Simplicity is something I embrace and is part of our brand’s vision and tagline. How we simplify is to keep improving on processes making it simpler and better for our clients and partners. We know that we are rarely going to hit it right off the ballpark but slowly and surely continue to simplify and improve along the way. This is especially important for personal finance as there is just so much noise and often unnecessary complexity involved that turns people off. I guess it shows that we are making personal finance simple when our audience tells us that they like what we share as it’s simple, unbiased, and yet in depth. Also, we have a close to equal gender balance between male and female, which is very rare for a financial-related site!



As your startup continues to grow, it may be time to consider scaling up the business. Scaling up your startup needs to be done in a responsible manner. This means not over-committing, over-spending, or over-leveraging on debt. Here are a few questions to ask yourself as you consider scaling:-

  • Is your business scalable? What is the demand like? Can it be easily replicated?
  • Are you sure you want to scale? Scaling changes the business which may or may not be what you’re looking for.
  • How will you raise funding? Many new business owners do not realize that raising money can be a full time job in itself.

Various costs will be incurred and challenges faced in scaling including people and technology.

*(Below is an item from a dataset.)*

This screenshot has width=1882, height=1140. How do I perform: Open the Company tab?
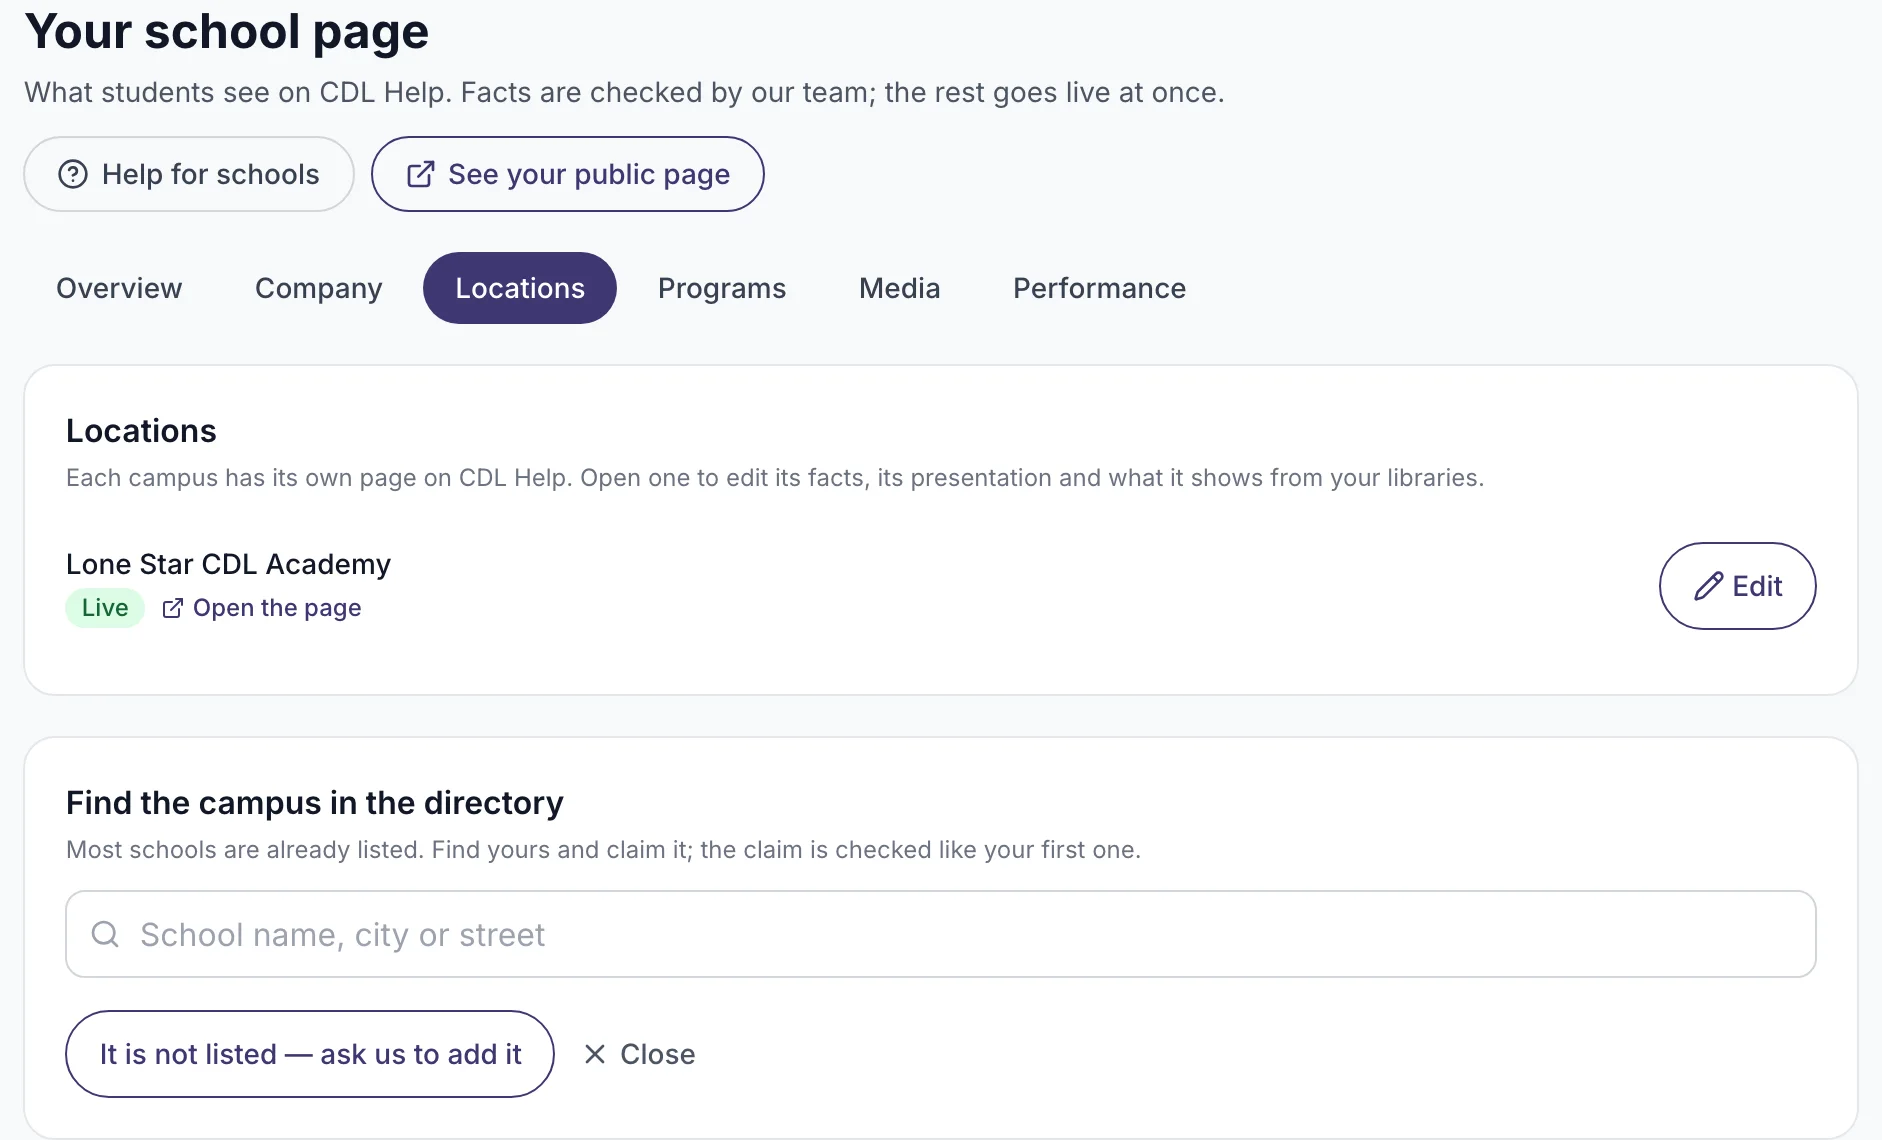click(319, 288)
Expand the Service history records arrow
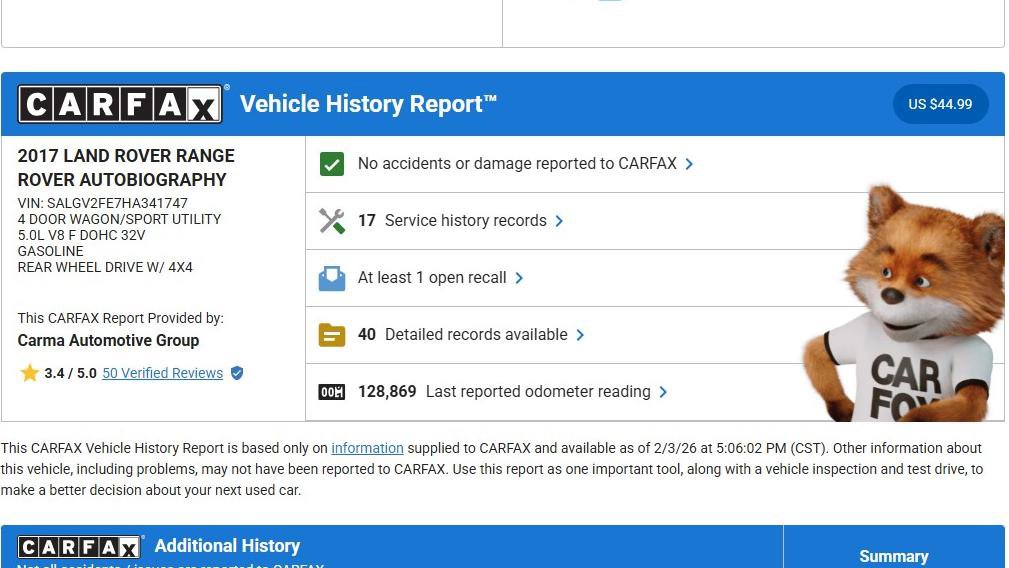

You need to hire the right people so you can delegate effectively to scale. Company culture and values are of great importance as you build a belief system and challenge people to grow. There needs to also be a sense of urgency with deadlines and goals in place.

Technology helps reduce costs and speed up the process of scaling. However, you still need to pick the right technology at the right price that fits your needs. You need to master your branding, marketing, and sales flow to generate leads and convert prospects to clients.

I am, like many of you, also continuing to learn and grow especially in scaling the business. Our strategic business direction has changed as well to focus not merely on lead generation for financial services but to also be profitable, sustainable, and scalable. My role has recently expanded more in branding and marketing, which is a new learning area for me. (Note: I’m hiring a branding and marketing manager) I have also been learning to delegate effectively to the right people so we can scale better. And I am looking forward to new technological implementations and analytics to help us continue growing!



Growing a startup has been a ride with both bumps and straight roads. I thank God, my better half, our MyPF team, Wealth Vantage Advisory, our partners, and each one of you reading this article. I am immensely humbled by the growth and opportunities both personal and for this financial education site. I look forward to continue simplifying, sharing, and scaling in the days ahead. The journey has only just begun. Let’s make it an awesome one!